Personalizing colorectal Cancer treatment: Chemotherapy drug testing with patient-derived tumor cell clusters

Abstract

Background

Due to the heterogeneity of colorectal cancer (CRC), models that can predict the chemotherapy response are needed to facilitate personalized treatment.

Aim

To construct patient-derived tumor-like cell cluster (PTC) models in vitro drug sensitivity screening for CRC personalized chemotherapy.

Methods

We collected 140 CRC tissues via surgical resection in three Chinese hospitals and establish PTC models which is highly similar to the original tumor tissue. The sensitivity to various chemotherapy drugs was assessed in these PTC models. We recorded the PTC model cultivation process and patients' clinical data and assessed the concordance between in vitro drug sensitivity and clinical outcomes.

Results

PTC models were successfully established from 124 specimens, with a success rate of 88.6 %. The average culture time was 3.02 ± 1.56 days, and the median time to obtain drug sensitivity results was 11 days (10–13 days).
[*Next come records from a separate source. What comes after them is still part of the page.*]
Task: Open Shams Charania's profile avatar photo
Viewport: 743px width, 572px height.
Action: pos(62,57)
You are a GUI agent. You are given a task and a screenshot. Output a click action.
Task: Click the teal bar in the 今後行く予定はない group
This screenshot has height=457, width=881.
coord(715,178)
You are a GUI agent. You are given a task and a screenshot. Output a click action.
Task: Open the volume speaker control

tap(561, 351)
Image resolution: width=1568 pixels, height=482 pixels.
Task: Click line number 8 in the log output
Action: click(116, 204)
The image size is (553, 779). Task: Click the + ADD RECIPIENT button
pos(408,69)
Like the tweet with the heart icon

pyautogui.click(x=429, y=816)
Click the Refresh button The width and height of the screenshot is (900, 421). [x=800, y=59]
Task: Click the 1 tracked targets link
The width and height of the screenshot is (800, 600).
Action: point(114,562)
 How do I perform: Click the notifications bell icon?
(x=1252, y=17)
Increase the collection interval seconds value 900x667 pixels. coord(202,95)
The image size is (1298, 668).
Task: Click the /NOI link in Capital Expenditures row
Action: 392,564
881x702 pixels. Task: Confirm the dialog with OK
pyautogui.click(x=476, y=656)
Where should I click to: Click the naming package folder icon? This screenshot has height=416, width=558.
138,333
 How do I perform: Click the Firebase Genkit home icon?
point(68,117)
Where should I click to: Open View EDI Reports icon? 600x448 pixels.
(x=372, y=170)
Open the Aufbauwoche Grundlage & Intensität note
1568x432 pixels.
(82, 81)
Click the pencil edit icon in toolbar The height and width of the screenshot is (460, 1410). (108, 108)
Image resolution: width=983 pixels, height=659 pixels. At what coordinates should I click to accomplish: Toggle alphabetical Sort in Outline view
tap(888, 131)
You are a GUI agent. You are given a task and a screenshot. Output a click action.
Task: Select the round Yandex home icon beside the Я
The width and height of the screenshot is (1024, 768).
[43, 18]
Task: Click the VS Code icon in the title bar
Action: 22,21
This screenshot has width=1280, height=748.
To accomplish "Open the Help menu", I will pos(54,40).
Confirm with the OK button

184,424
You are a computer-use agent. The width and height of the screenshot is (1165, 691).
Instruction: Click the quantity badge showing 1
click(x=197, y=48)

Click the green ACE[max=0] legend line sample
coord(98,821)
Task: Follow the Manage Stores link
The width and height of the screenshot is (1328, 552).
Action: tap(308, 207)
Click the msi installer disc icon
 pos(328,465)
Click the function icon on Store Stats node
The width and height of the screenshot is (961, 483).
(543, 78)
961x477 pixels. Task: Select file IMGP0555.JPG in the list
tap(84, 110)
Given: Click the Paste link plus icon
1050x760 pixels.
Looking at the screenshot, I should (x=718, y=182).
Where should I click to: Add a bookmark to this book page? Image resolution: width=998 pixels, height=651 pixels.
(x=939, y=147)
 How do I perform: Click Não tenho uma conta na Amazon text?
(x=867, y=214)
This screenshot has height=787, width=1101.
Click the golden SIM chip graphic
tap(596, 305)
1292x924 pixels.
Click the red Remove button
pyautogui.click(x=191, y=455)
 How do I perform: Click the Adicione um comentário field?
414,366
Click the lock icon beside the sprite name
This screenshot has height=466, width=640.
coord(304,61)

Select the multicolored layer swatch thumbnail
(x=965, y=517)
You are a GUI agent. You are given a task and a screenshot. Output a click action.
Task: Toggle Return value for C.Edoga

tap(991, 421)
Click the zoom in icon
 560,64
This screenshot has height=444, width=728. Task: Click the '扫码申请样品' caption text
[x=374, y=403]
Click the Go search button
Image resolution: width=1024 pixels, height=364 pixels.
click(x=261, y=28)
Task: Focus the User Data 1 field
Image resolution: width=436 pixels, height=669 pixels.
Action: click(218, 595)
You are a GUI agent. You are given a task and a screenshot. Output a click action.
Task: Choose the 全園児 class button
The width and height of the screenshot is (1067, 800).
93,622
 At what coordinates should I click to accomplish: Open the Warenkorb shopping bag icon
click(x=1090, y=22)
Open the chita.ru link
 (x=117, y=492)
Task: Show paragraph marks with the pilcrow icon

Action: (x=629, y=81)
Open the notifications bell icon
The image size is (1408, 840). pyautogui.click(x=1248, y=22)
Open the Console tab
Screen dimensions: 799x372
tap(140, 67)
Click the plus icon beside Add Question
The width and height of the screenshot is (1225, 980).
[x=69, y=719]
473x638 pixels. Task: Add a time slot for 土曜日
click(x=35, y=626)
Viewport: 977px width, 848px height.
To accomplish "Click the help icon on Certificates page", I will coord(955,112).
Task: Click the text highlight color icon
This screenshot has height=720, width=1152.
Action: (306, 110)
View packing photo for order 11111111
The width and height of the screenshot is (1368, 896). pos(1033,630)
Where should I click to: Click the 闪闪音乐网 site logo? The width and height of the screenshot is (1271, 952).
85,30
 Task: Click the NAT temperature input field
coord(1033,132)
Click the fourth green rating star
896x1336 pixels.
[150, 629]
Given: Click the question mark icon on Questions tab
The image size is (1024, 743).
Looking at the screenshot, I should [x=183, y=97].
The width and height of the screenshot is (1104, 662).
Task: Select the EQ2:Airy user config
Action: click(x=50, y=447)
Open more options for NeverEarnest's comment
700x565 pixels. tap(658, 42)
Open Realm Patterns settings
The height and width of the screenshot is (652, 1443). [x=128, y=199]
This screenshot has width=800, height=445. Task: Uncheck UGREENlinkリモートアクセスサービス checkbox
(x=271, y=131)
Drug sensitivity testing revealed that the PTC models had variable responses to different chemotherapy regimens, with some patients showing unexpected sensitivity to regimens not typically considered first-line treatments. The median follow-up time for all patients was 19 months, and there was no significant difference in disease-free survival (DFS) between patients whose actual responses to clinical treatment regimens were consistent or inconsistent with the PTC model predictions.

Conclusion

The PTC model for drug sensitivity testing has advantages of high success rate and rapid drug screening time. This study provides a promising tool for personalized chemotherapy sensitivity screening in patients with CRC and, after further clinical trials, may guide clinical treatment decision making.